» Supplied material:
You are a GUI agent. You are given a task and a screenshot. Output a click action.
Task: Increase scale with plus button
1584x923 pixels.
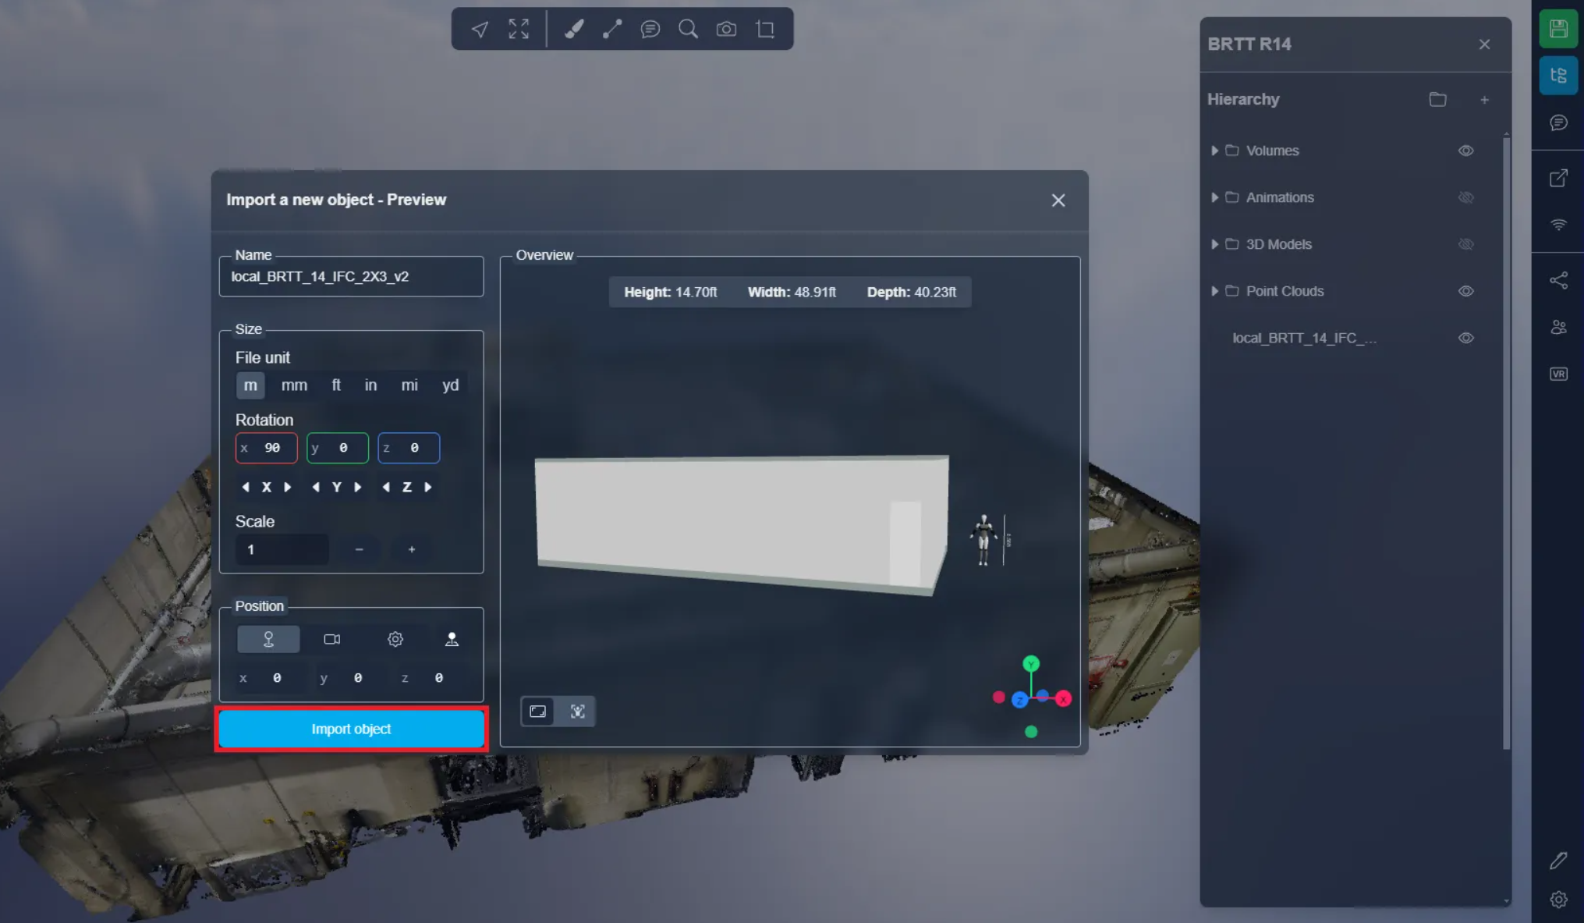tap(412, 549)
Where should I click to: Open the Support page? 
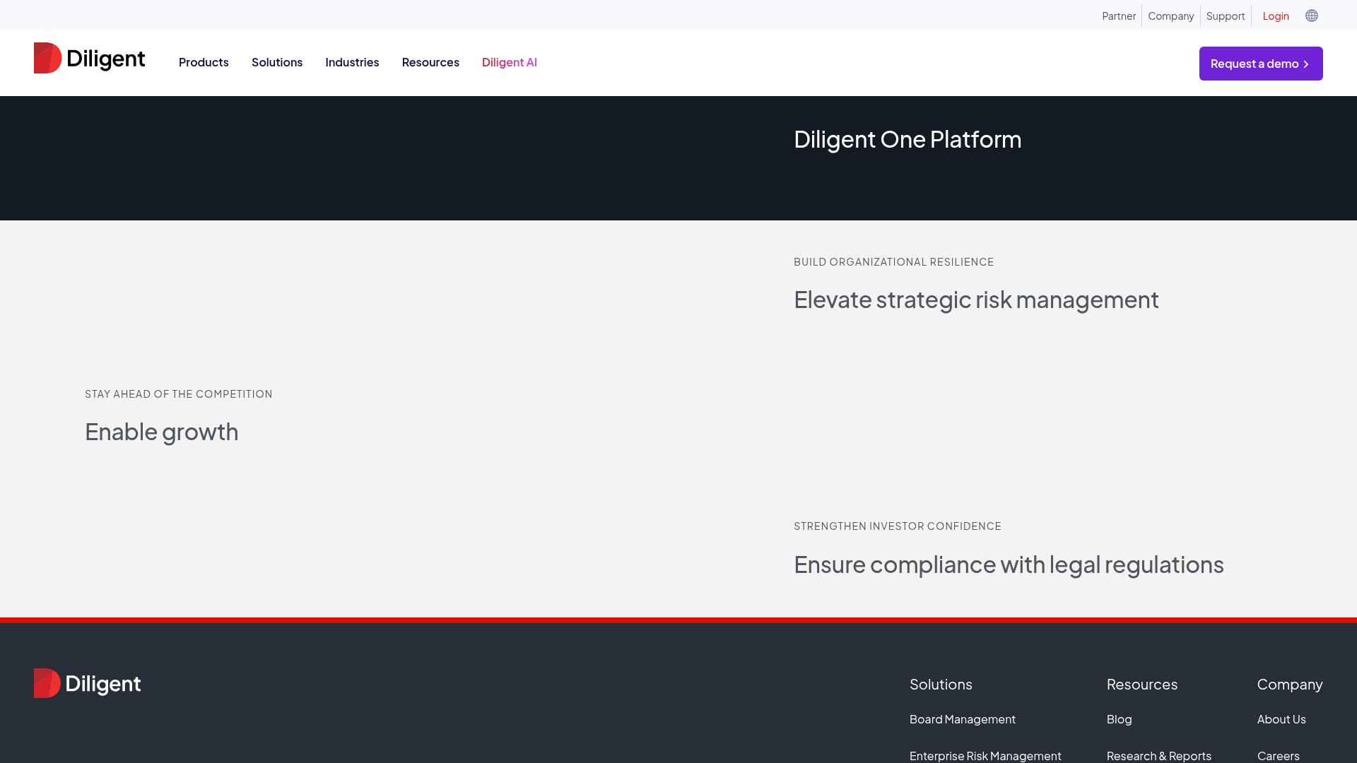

» Work task: Every line above is to be reproduced verbatim, and the pictures are to be omitted.

» Result of this task:
You are a GUI agent. You are given a task and a screenshot. Output a click action.
Task: Increase scale with plus button
1584x923 pixels.
tap(412, 549)
Where should I click to: Open the Support page? 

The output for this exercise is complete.